_ACTIVITY:_ A word-for-word restatement of every record is required.
──────── SUPPLIED MATERIAL
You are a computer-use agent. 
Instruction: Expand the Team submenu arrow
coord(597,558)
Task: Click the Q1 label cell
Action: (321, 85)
────────────────
_YOUR RESPONSE:_
You are a computer-use agent. 
Instruction: Expand the Team submenu arrow
coord(597,558)
Task: Click the Q1 label cell
Action: (321, 85)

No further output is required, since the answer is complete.